Allow the truth of the gospel - the hope and reconciliation -- to sink deep in your heart.  Be kind and tender-hearted, forgiving others as God in Christ has forgiven you.
Know that only God can do the greatest amount of good for the greatest amount of people at the best possible time and He is for everyone.

For they drop trouble on me, and in anger they bear a grudge against me.
For it is not an enemy who taunts me - then I could bear it.
It is not an adversary who deals insolently with me - then I could hide from him.
But it is you, a man, my equal, my companion, my familiar friend.
We used to take sweet counsel together;
Within God's house we walked in the throng.
Psalm 55

Tuesday, January 16, 2018

Unseen Presence

Chronicles of Narnia is the all-time favorite series in our household.  We’ve read from beginning (The Magician’s Nephew) to end (The Last Battle) so many times, I’ve lost count.

My favorite book out of the 7 is The Horse and His Boy.  Shasta is a young boy fleeing from his abusive father who is attempting to sell his son into slavery.  Shasta steals a soldier’s horse and escapes into the night.

Seemingly to him, everything goes wrong.  He ends up traveling with a girl who is running away from an arranged marriage she doesn’t want.  He becomes lost, he is separated from his horse, he is mistaken for someone else and taken up, and over and over he is pursued by wild animals.

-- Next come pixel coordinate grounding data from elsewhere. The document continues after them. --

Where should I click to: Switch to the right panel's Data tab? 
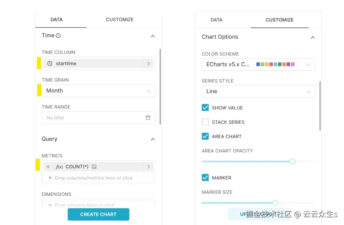[x=216, y=20]
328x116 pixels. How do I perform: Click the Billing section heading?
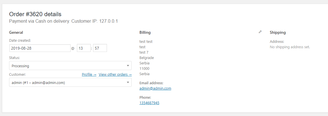click(145, 32)
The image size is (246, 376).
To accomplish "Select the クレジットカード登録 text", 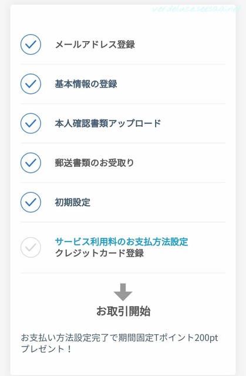I will click(99, 253).
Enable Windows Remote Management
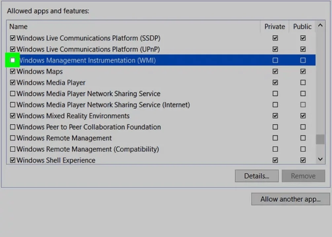Image resolution: width=332 pixels, height=237 pixels. click(x=12, y=138)
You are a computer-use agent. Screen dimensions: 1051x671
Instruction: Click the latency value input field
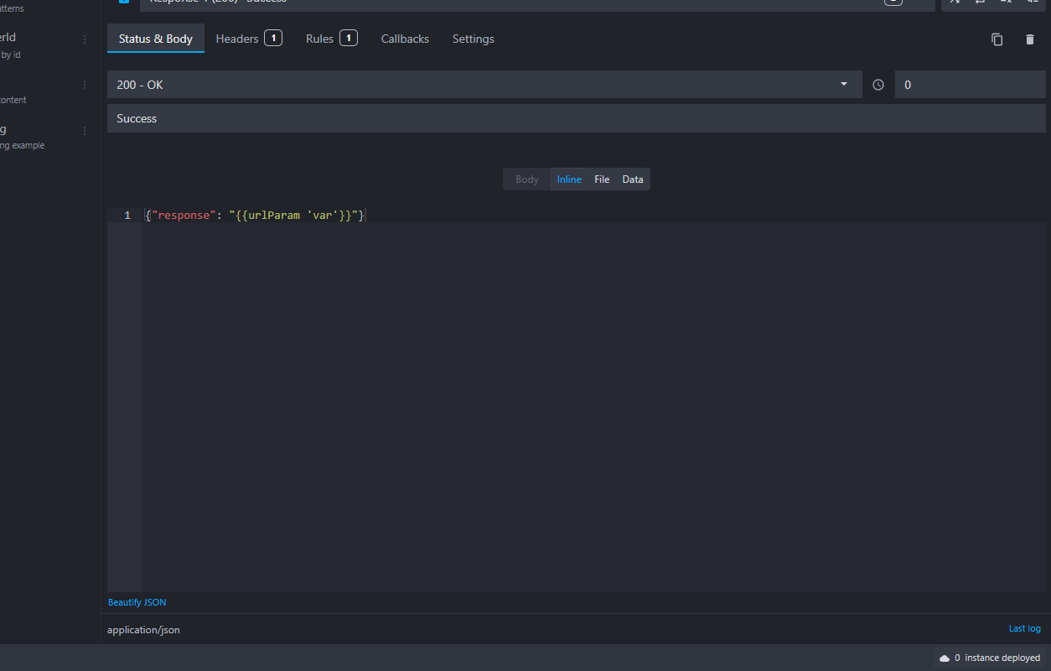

One night as he is walking by himself, Shasta finds a Presence beside him.  He is terrified as he is unable to see what this thing is and finally gathers enough courage to start talking and asking questions.  In the midst of pouring out his heart about everything that has gone wrong, the Presence speaks:

“I was the lion.  I was the lion who forced you to join with Aravis.  I was the cat who comforted you among the houses of the dead.  I was the lion who gave the Horses the new strength of fear for the last mile so that you should reach King Lune in time.  And I was the lion you do not remember who pushed the boat in which you lay, a child near death, so that it came to shore where a man, wakeful at midnight, to receive you.”

In this moment, the Presence, now revealed as the Lion, Aslan, tells Shasta he has always been working even when the boy did not know or understand.  This resounds with me because I find myself in Shasta’s shoes. 

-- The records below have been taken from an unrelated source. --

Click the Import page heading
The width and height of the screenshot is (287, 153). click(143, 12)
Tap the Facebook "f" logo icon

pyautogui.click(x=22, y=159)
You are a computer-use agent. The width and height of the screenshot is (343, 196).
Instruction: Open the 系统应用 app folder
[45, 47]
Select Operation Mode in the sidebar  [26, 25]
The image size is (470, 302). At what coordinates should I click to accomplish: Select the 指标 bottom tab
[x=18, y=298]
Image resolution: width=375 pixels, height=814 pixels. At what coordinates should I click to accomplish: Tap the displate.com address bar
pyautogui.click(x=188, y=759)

Pouring my heart out to God, telling him my mishaps and failures, my confusion and “if-only’s.”

This last week has found me up at night, in the silent darkness, grieving in a way I can’t articulate.
Death of a dream can do that to a person.

For five years, I’ve pleaded with the Lord to relent, to change, to undo what was done.  And the answer has been no.
In my most hopeful moments, I think it will come later.  In my most despairing moments, I think it will never happen.

I find myself taking comfort from Shasta and the Lion because I need to know that in my unknowing, He does.
That in my confusion, He is peace.
In my hurt, there is healing.
In my wandering, He remains.

Looking at the vast landscape, I can easily get sucked into the next week, stretching into the next month, sliding into the next year and wonder how I’ll do it. How can I continue in the pain and feelings of inadequacies and can’t they please go away?

He responds, “My grace is sufficient for you…”

He has never asked me to make sense of it.
He has never told me I would make sense of the loss, but rather he would use it for my good and his glory.  Even in the pain, he is doing things far beyond my comprehension.

He promises to walk this with me even when I don’t see him or feel him.  For I live by faith and not by sight and I know he is a faithful, promise-keeping, covenant-fulfilling, redeeming God.

“There will be seasons, perhaps days, perhaps years, when no truth however expressed – whether through Scripture, prayer, the kindness of a friend, music or dance – will reach your soul deeply enough to offer joy or hope.  During those seasons, remember, it was when our Lord lost all sense of His Father’s presence that God was in Christ reconciling the world to himself.  The Spirit’s best work is sometimes done in the worst times.”